Maar nogmaals, Jezus vraagt niet zomaar het kruis op te nemen. Nee, Hij zegt dat je eerst met hem moet zijn : “Als iemand met Mij wil komen, laat hij dan zichzelf verloochenen, zijn kruis opnemen en Mij volgen”. Je moet met Christus zijn en hem volgen, anders weet je niet waar je belandt met je kruis. Wie zijn leven wil redden door zijn eigen weg te gaan, zal het verliezen. Maar wie zijn leven geeft in de liefde van Jezus, zal het winnen.

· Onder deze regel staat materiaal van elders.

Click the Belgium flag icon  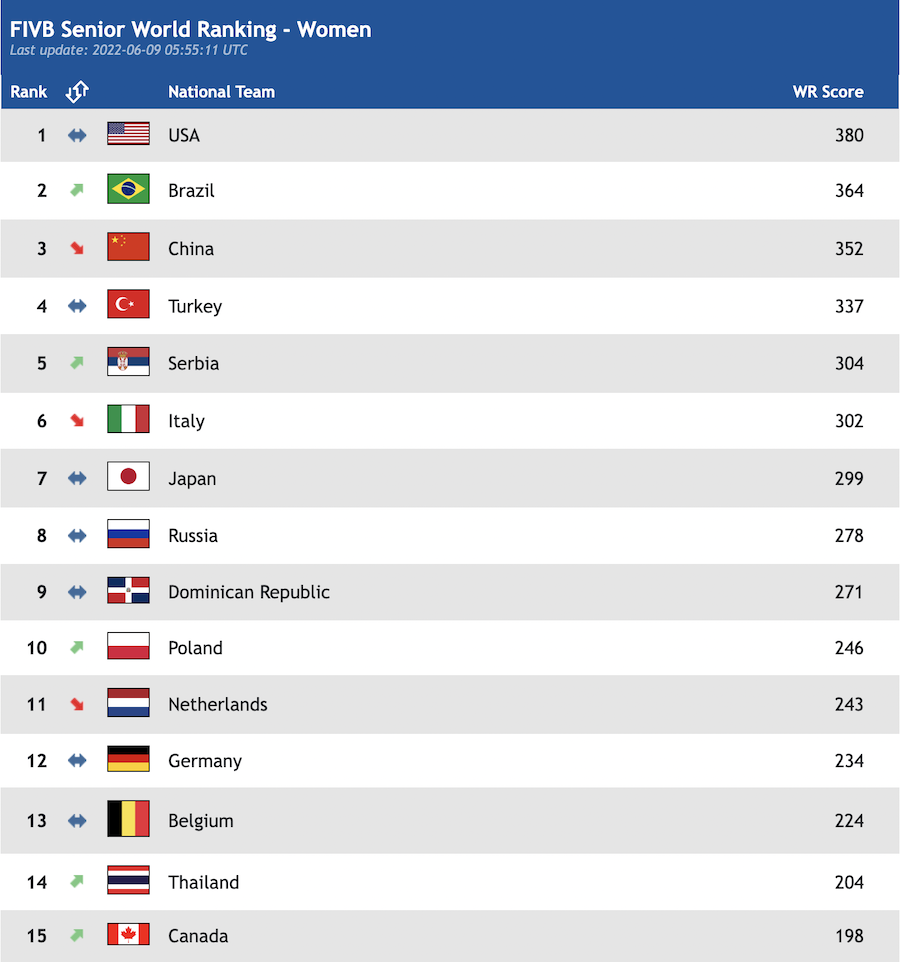(128, 818)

Die opgave is zwaar. Maar Jezus komt ze met ons meeleven. Hijzelf gaat ons voor in het aanvaarden van de beperkingen van de levensomstandigheden, hij wordt geboren in een stal, en sterft zelfs op een kruis. Hij aanvaardt het mensenleven met de dood die er de uiterste beperking van is. Maar doorheen het lijden, dat ieder mens ten deel valt, weet Hij zich bemind door de Vader.

Zoiets kan Petrus niet begrijpen. Petrus koestert de onmogelijke droom van een Messias die hier op aarde de schepping tot volmaaktheid zou brengen.  ‘Menselijke overwegingen’, zegt Jezus. Niet de schepping, maar alleen God is volmaakt. Petrus grijpt compleet naast het plan van God. Hij is voor Jezus een ‘skandalon’, een steen waar men zijn voet tegen stoot. Jezus wil immers ten volle als mens leven, en binnen de beperktheid van ons menszijn, ontvankelijk openstaan voor de wil van de Vader. En wat wil God ? God wil niet dat wij lijden. In Jezus wil God met ons zijn. Zijn liefde, zijn wil met ons te zijn, is groter dan het lijden dat Hij er dan maar bij op zich neemt.

Op de weg naar Kalvarie heeft Simon van Cyrene Jezus’ kruis helpen dragen. In de Eucharistie komt Jezus ons kruis helpen dragen. Hij wil met ons zijn. Hij komt ons kruis dragen, met ons.